··· Materials provided

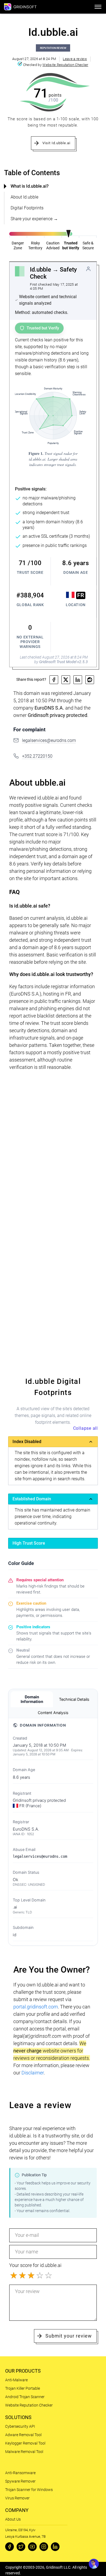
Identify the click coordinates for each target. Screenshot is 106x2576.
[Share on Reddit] (89, 679)
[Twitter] (21, 2546)
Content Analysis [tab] (53, 1712)
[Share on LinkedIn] (77, 679)
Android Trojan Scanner (25, 2397)
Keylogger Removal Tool (25, 2443)
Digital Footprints (27, 207)
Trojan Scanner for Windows (29, 2489)
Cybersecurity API (20, 2426)
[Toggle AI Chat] (94, 2564)
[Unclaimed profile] (88, 269)
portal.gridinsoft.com (35, 2007)
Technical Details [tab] (74, 1699)
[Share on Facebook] (53, 679)
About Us (13, 2519)
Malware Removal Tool (24, 2451)
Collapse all (85, 1428)
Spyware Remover (20, 2481)
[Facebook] (9, 2546)
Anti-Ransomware (20, 2473)
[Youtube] (32, 2546)
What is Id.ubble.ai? (30, 186)
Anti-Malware (16, 2380)
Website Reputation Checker (65, 65)
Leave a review (75, 59)
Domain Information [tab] (32, 1699)
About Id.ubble (24, 197)
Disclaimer (32, 2073)
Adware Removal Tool (23, 2435)
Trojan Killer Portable (22, 2388)
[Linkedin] (55, 2546)
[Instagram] (43, 2546)
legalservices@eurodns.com (49, 740)
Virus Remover (17, 2498)
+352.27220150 (37, 756)
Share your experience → (34, 218)
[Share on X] (65, 679)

······

- _Work request_
Retype the records in full, exactly as given, and omit the pictures.

- _Result for this exercise_
Identify the click coordinates for each target. Screenshot is 106x2576.
[Share on Reddit] (89, 679)
[Twitter] (21, 2546)
Content Analysis [tab] (53, 1712)
[Share on LinkedIn] (77, 679)
Android Trojan Scanner (25, 2397)
Keylogger Removal Tool (25, 2443)
Digital Footprints (27, 207)
Trojan Scanner for Windows (29, 2489)
Cybersecurity API (20, 2426)
[Toggle AI Chat] (94, 2564)
[Unclaimed profile] (88, 269)
portal.gridinsoft.com (35, 2007)
Technical Details [tab] (74, 1699)
[Share on Facebook] (53, 679)
About Us (13, 2519)
Malware Removal Tool (24, 2451)
Collapse all (85, 1428)
Spyware Remover (20, 2481)
[Facebook] (9, 2546)
Anti-Ransomware (20, 2473)
[Youtube] (32, 2546)
What is Id.ubble.ai? (30, 186)
Anti-Malware (16, 2380)
Website Reputation Checker (65, 65)
Leave a review (75, 59)
Domain Information [tab] (32, 1699)
About Id.ubble (24, 197)
Disclaimer (32, 2073)
Adware Removal Tool (23, 2435)
Trojan Killer Portable (22, 2388)
[Linkedin] (55, 2546)
[Instagram] (43, 2546)
legalservices@eurodns.com (49, 740)
Virus Remover (17, 2498)
+352.27220150 (37, 756)
Share your experience → (34, 218)
[Share on X] (65, 679)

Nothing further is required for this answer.